Анатолий Алексин - Про нашу семью
Учительница Валентина Георгиевна была уверена, что каждый день моих зимних каникул будет очень счастливым.
Она сказала: «Я в этом не сомневаюсь!» Но прошло целых пять дней, а счастья все не было.
«Отвыкнут разговаривать друг с другом, — рассуждал я. — А потом…» Мне стало страшно. И я твердо решил помирить маму с папой.
Действовать надо было быстро, решительно. Но как?..
Я где-то читал или даже слышал по радио, что радость и горе объединяют людей. Конечно, доставить радость труднее, чем горе. Чтобы обрадовать человека, сделать его счастливым, надо потрудиться, поискать, постараться. А испортить настроение легче всего! Но не хочется… И я решил начать с радости.
Если бы я ходил в школу, то сделал бы невозможное: получил бы четверку по геометрии. Математичка говорит, что у меня нет никакого «пространственного представления», и даже написала об этом в письме, адресованном папе. А я вдруг приношу четверку! Мама с папой целуют меня, а потом и сами целуются…

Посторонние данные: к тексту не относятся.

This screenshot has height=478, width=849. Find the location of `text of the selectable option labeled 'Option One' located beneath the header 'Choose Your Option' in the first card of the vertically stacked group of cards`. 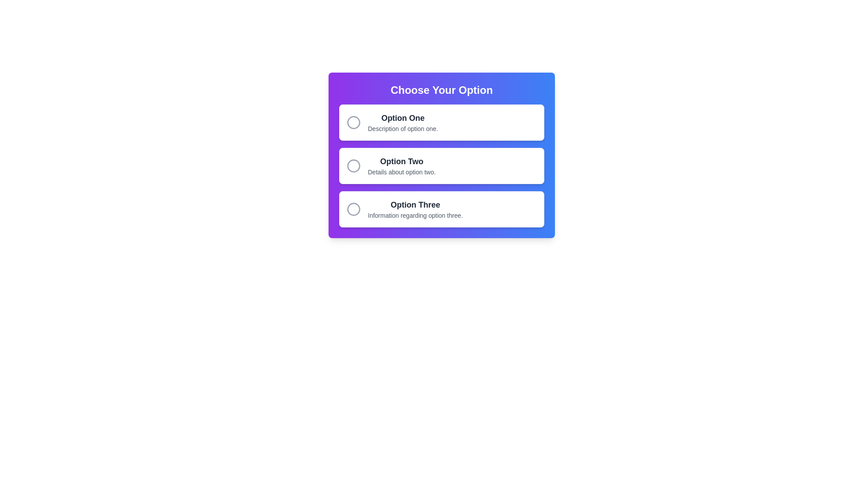

text of the selectable option labeled 'Option One' located beneath the header 'Choose Your Option' in the first card of the vertically stacked group of cards is located at coordinates (402, 123).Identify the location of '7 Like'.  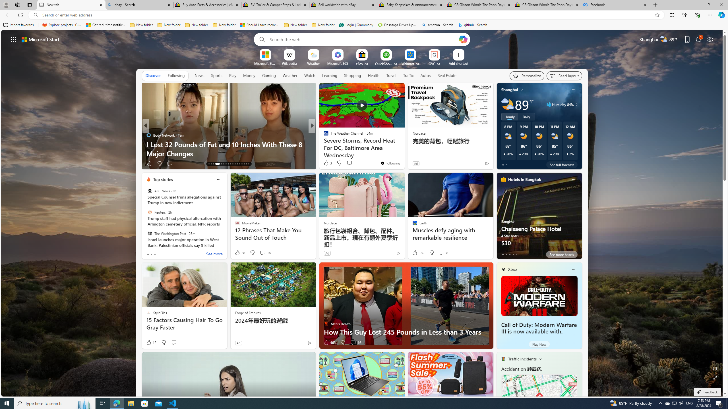
(325, 163).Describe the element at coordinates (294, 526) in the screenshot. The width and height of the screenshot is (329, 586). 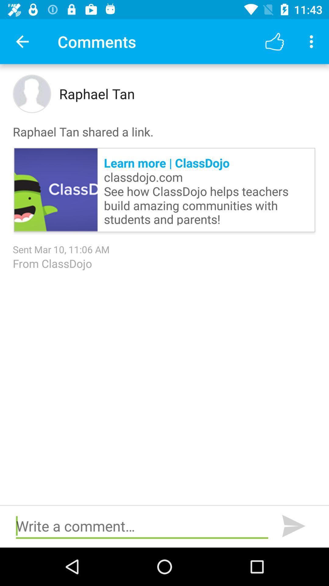
I see `the icon at the bottom right corner` at that location.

Но это были мечты: никто еще не получал отметок во время каникул!
Какую же радость можно было доставить родителям в эти дни?

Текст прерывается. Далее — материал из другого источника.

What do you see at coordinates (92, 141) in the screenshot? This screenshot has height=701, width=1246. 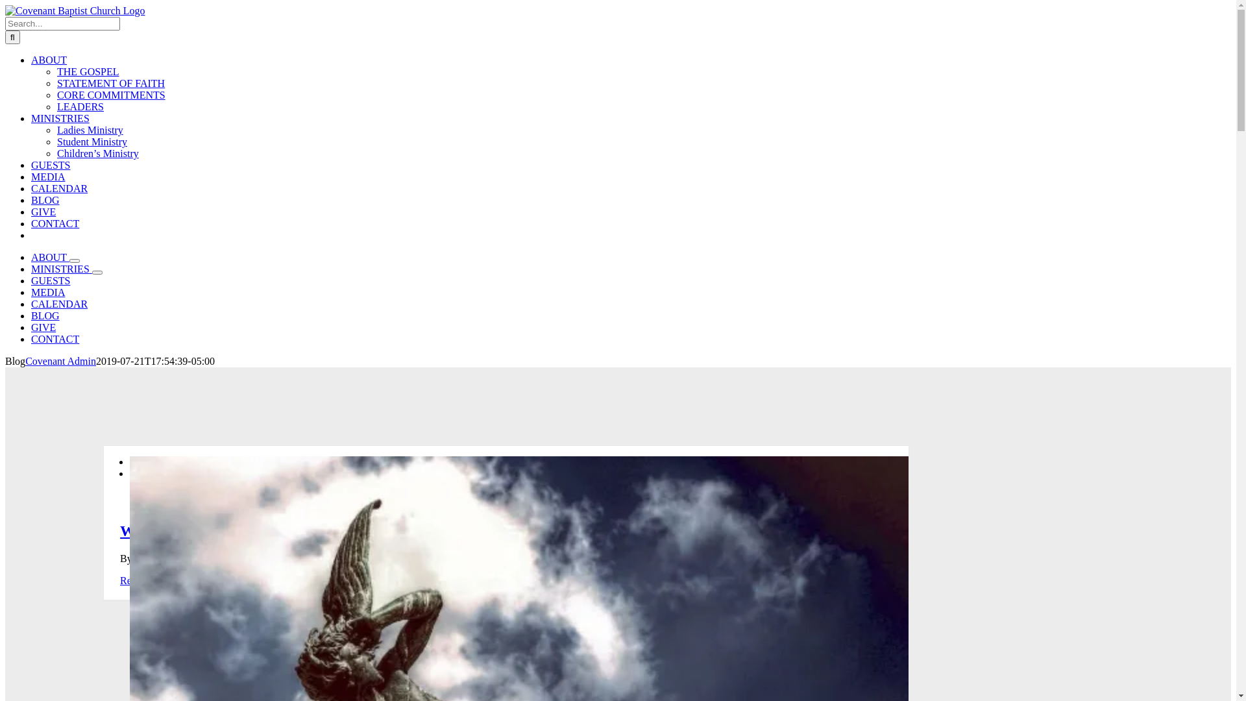 I see `'Student Ministry'` at bounding box center [92, 141].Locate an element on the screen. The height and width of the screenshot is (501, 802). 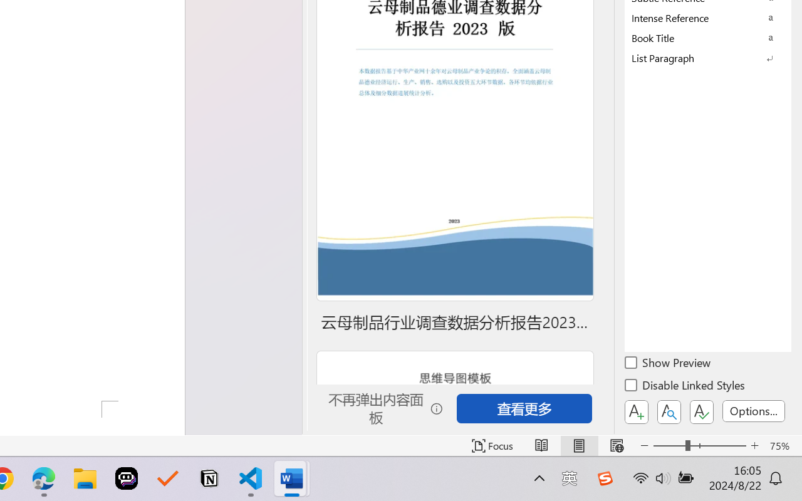
'Web Layout' is located at coordinates (616, 445).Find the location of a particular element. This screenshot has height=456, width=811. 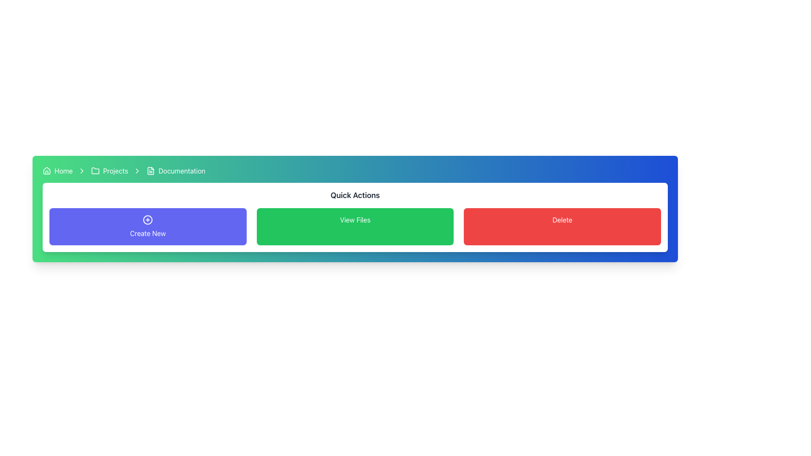

the Breadcrumb navigational link for 'Projects', which is the second item in the breadcrumb navigation bar located at the top-center of the layout is located at coordinates (109, 171).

Я решил произвести дома уборку. Я долго возился с тряпками и со щетками. Но беда была в том, что мама накануне Нового года сама целый день убиралась. А когда моешь уже вымытый пол и вытираешь тряпкой шкаф, на котором нет пыли, никто потом не замечает твоей работы.
Мои родители, вернувшись вечером, обратили внимание не на то, что пол был весь чистый, а на то, что я был весь грязный.
— Делал уборку! — сообщил я.
— Очень хорошо, что ты стараешься помочь маме, — сказал папа, не глядя в мамину сторону.
Мама поцеловала меня и погладила по голове, как какого-нибудь круглого сироту.
На следующий день я, хоть были каникулы, поднялся в семь утра, включил радио и стал делать гимнастику и обтирание, чего раньше не делал почти ни разу. Я топал по квартире, громко дышал и брызгался.
— Отцу тоже не мешало бы этим заняться, — сказала мама, не глядя на папу.
А папа погладил меня по шее… Я чуть не расплакался.
Одним словом, радость не объединяла их. Не примиряла… Они радовались как-то порознь, в одиночку.
И тогда я пошел на крайность: я решил объединить их при помощи горя!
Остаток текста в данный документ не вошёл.